In the wake of the BP oil spill there was a lot of focus on whether a small player should be allowed to operate in the Deepwater given the potential for huge liability in the event of an oil spill. ATP received a lot of attention for being a little guy operating in the Deep.
This attention that was directed at ATP being one of the few small companies with Deepwater expertise ironically opened up a new offshore opportunities for ATP. Other small global operators who hold exploration properties but don't possess offshore development expertise realized that ATP could be of some help. While these small companies generally aren't going to get the time of day from the mega oil companies who hold most of the world's Deepwater experience, ATP is another story.
Long story short, ATP is now a partner in an offshore property in Israel.
These new opportunities have meant a significant change in ATP's business model however. After promoting a development only mantra for years, these wells that ATP is partnering on are strictly exploration.
ATP recently announced the commencement of drilling on its first exploration target:
ATP May 9, Press Release - "ATP commenced drilling its first well offshore Israel in late April 2012, an exploratory well in the Shimshon license. Preliminary results are expected in third quarter 2012. ATP operates the well with a 40% working interest through its ATP East Med B.V. subsidiary. ATP notes that Isramco Negev, its partner in Shimshon, on March 6, 2011 reported that it received an independent reservoir engineering evaluation from Lockwood & Associates estimating gross potential natural gas resources at Shimshon and that they calculated assessment of the total geological and geophysical exploration probability of success of 20 percent to be reasonable. Lockwood said its high estimate of reserves to the 100% interest was for 3.4 TCF, the low estimate was 1.5 TCF and its best estimate was 2.3 TCF."

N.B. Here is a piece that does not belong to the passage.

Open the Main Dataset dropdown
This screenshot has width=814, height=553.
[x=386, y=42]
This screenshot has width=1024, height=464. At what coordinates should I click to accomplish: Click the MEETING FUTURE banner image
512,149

The best estimate of the potential for the well is 2.3 TCF. If that is what the result turns out to be, ATP is going to double its booked reserves.

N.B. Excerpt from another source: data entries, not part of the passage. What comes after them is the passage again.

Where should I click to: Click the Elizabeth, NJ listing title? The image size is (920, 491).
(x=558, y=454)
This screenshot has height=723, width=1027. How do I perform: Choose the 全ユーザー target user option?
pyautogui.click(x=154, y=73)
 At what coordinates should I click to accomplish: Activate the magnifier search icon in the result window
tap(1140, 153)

Clearly that would be good news for ATP shareholders. My only question is that, given that ATP is likely the most over-leveraged company in the industry, how is it going to pay for development of this property? ATP is already struggling to pay for development of its Clipper project in the Gulf of Mexico and its Cheviot project in the North Sea. How is it going to find cash for a third big development? ATP needs immediate cash inflows, not more cash outflows.
Offshore Israel is the home to more than one exciting high impact exploration well in the coming weeks. Tiny IPC Oil and Gas Holdings is also getting ready to drill its exploration well targeting another massive target on its Myra license. Unlike ATP, IPC Oil and Gas Holdings is pure exploration, so if successful this well will be a company maker.
The incredible success that Noble Energy (NBL) has had with exploration offshore Israel must have management and shareholders of companies like ATP and IPC dreaming of exploration windfalls. It won't be long now until drilling results are in and we know if the wells are windfalls or a dry holes.